RE: Popcount optimization using AVX512

From: "Shankaran, Akash" <akash(dot)shankaran(at)intel(dot)com>
To: Nathan Bossart <nathandbossart(at)gmail(dot)com>, Noah Misch <noah(at)leadboat(dot)com>, "Amonson, Paul D" <paul(dot)d(dot)amonson(at)intel(dot)com>
Cc: Tom Lane <tgl(at)sss(dot)pgh(dot)pa(dot)us>, Matthias van de Meent <boekewurm+postgres(at)gmail(dot)com>, "pgsql-hackers(at)lists(dot)postgresql(dot)org" <pgsql-hackers(at)lists(dot)postgresql(dot)org>
Subject: RE: Popcount optimization using AVX512
Date: 2023-11-15 20:27:57
Message-ID: PH0PR11MB5000EFC19DD2C07F09871161F2B1A@PH0PR11MB5000.namprd11.prod.outlook.com
Views: Raw Message | Whole Thread | Download mbox | Resend email
Thread:
Lists: pgsql-hackers

Sorry for the late response here. We spent some time researching and measuring the frequency impact of AVX512 instructions used here.

>How does this compare to older CPUs, and more mixed workloads? IIRC,
the use of AVX512 (which I believe this instruction to be included in)
has significant implications for core clock frequency when those
instructions are being executed, reducing overall performance if
they're not a large part of the workload.

AVX512 has light and heavy instructions.

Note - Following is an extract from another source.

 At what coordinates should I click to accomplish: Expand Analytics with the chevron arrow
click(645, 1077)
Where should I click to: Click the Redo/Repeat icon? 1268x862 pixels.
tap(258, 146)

While the heavy AVX512 instructions have clock frequency implications, the light instructions not so much. See [0] for more details. We captured EMON data for the benchmark used in this work, and see that the instructions are using the licensing level not meant for heavy AVX512 operations. This means the instructions for popcount : _mm512_popcnt_epi64(), _mm512_reduce_add_epi64() are not going to have any significant impact on CPU clock frequency.
Clock frequency impact aside, we measured the same benchmark for gains on older Intel hardware and observe up to 18% better performance on Intel Icelake. On older intel hardware, the popcntdq 512 instruction is not present so it won’t work. If clock frequency is not affected, rest of workload should not be impacted in the case of mixed workloads.

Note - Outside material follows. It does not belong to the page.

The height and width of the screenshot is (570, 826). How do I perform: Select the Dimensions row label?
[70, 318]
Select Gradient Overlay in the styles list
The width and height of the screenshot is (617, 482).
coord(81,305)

>Apart from the two type functions bytea_bit_count and bit_bit_count
(which are not accessed in postgres' own systems, but which could want
to cover bytestreams of >BLCKSZ) the only popcount usages I could find
were on objects that fit on a page, i.e. <8KiB in size. How does
performance compare for bitstreams of such sizes, especially after any
CPU clock implications are taken into account?

Testing this on smaller block sizes < 8KiB shows that AVX512 compared to the current 64bit behavior shows slightly lower performance, but with a large variance. We cannot conclude much from it. The testing with ANALYZE benchmark by Nathan also points to no visible impact as a result of using AVX512. The gains on larger dataset is easily evident, with less variance.
What are your thoughts if we introduce AVX512 popcount for smaller sizes as an optional feature initially, and then test it more thoroughly over time on this particular use case?

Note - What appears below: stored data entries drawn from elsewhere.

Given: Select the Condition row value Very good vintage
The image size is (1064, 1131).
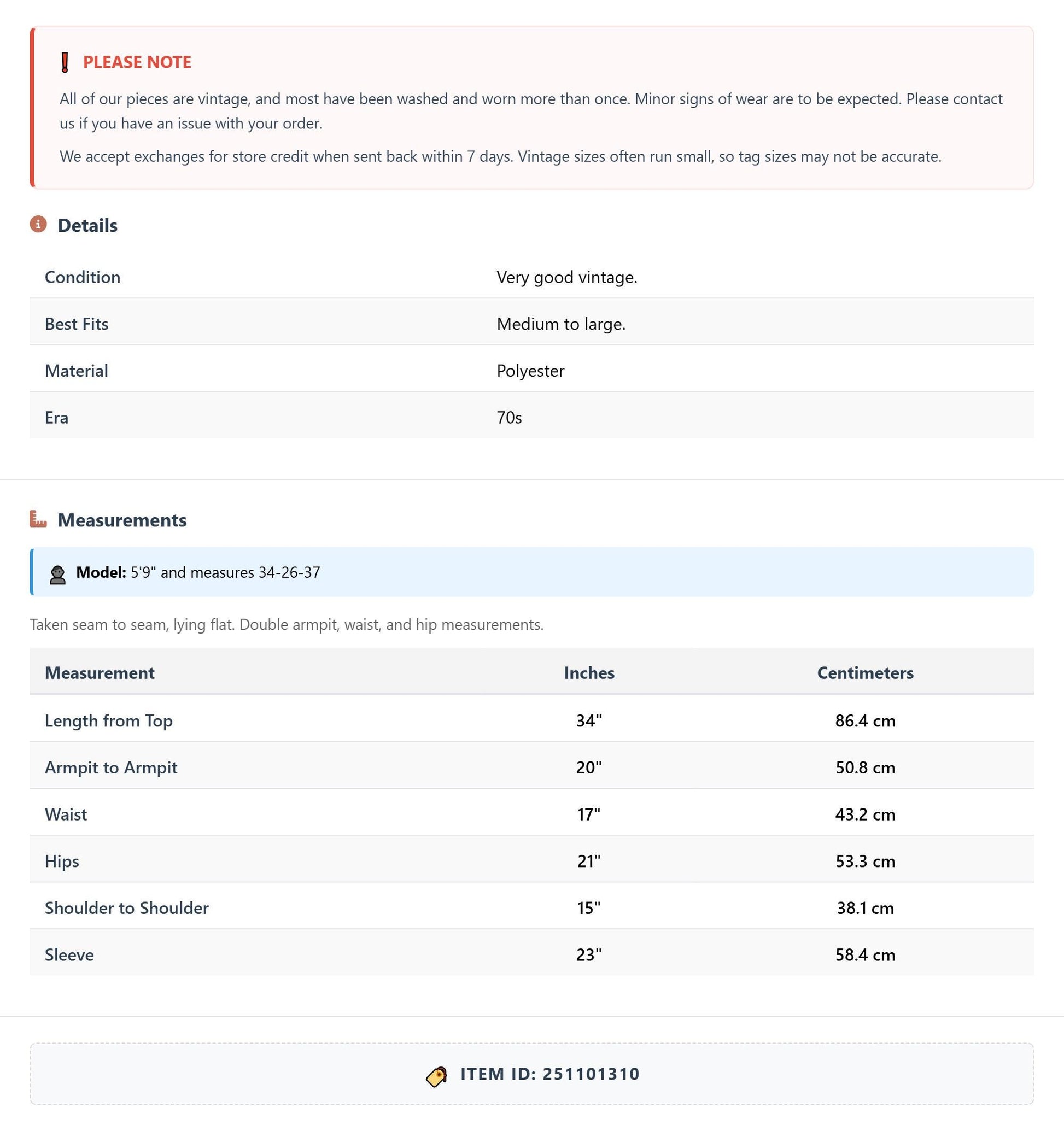Looking at the screenshot, I should [x=566, y=277].
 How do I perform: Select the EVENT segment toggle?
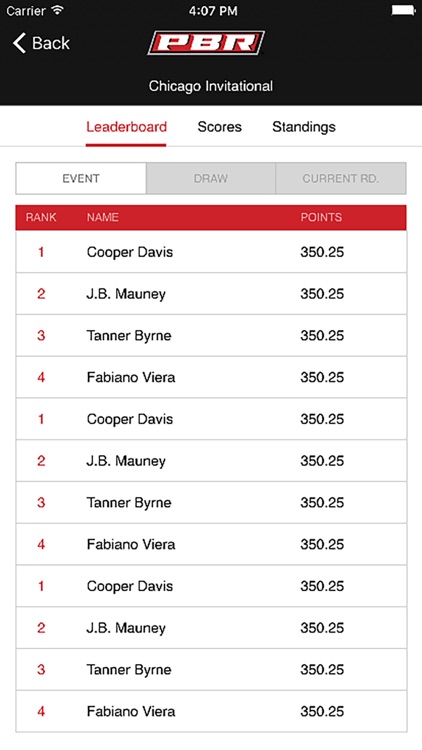81,178
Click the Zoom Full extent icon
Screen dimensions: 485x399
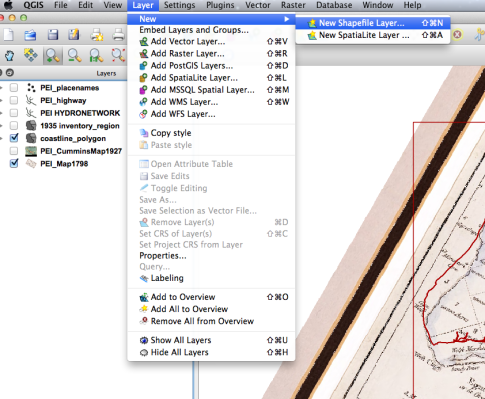118,55
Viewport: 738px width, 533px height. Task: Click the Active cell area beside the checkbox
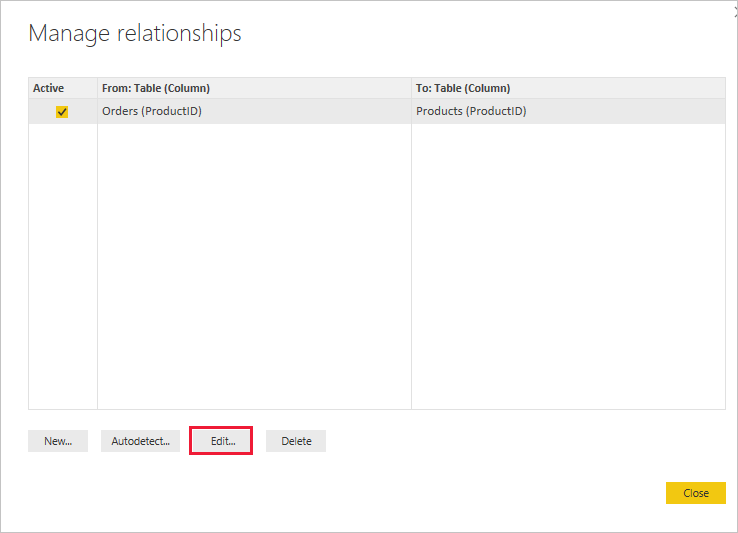[82, 112]
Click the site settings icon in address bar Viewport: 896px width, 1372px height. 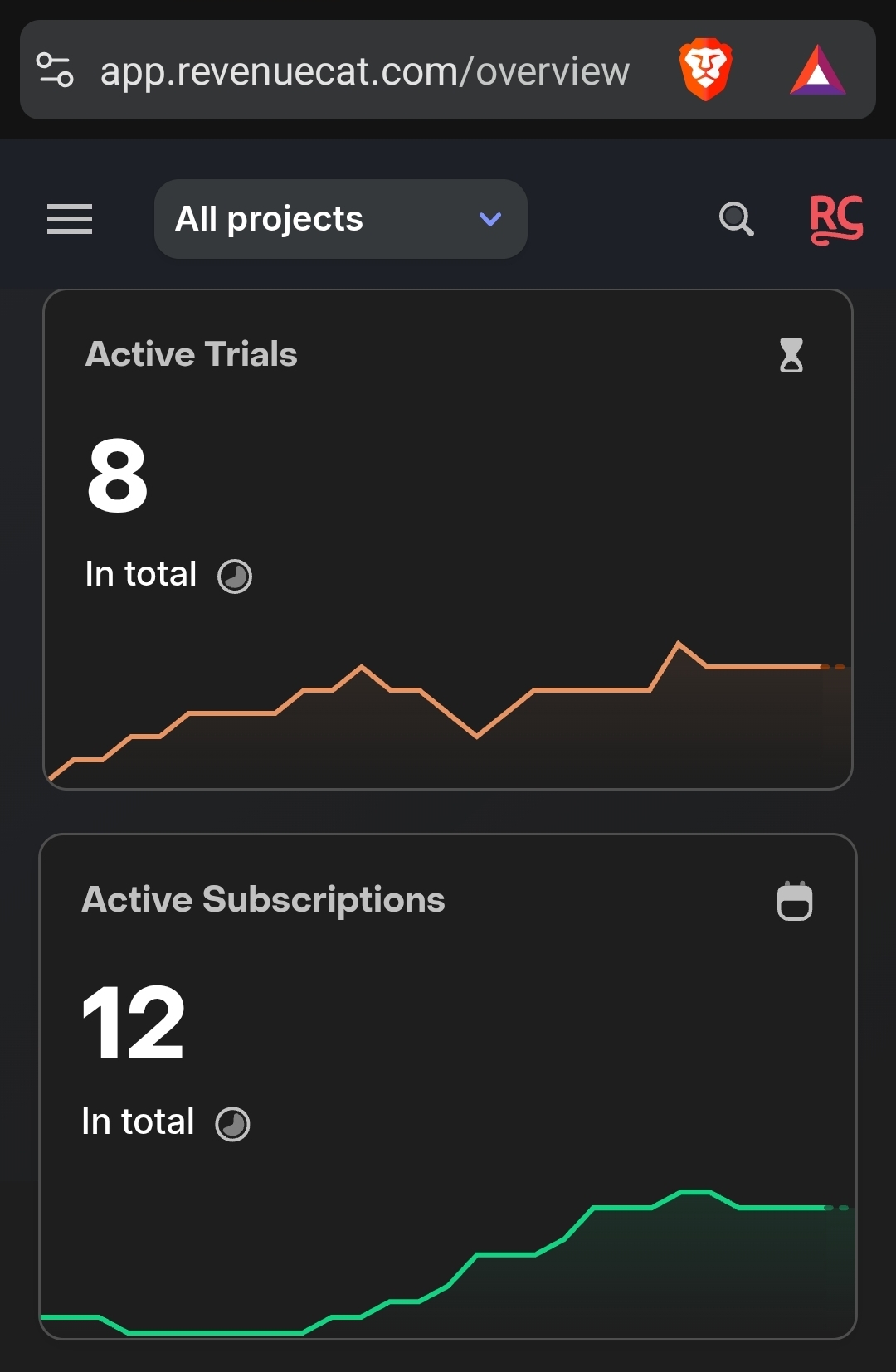[x=56, y=70]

Regarding enablement, following the other responses related to function inlining, using ifunc and enabling future intrinsic support, it seems a concrete solution would require further discussion. We’re attaching a patch to enable AVX512, which can use AVX512 flags during build. For example:
>make -E CFLAGS_AVX512="-mavx -mavx512dq -mavx512vpopcntdq -mavx512vl -march=icelake-server -DAVX512_POPCNT=1"

Thoughts or feedback on the approach in the patch? This solution should not impact anyone who doesn’t use the feature i.e. AVX512. Open to additional ideas if this doesn’t seem like the right approach here.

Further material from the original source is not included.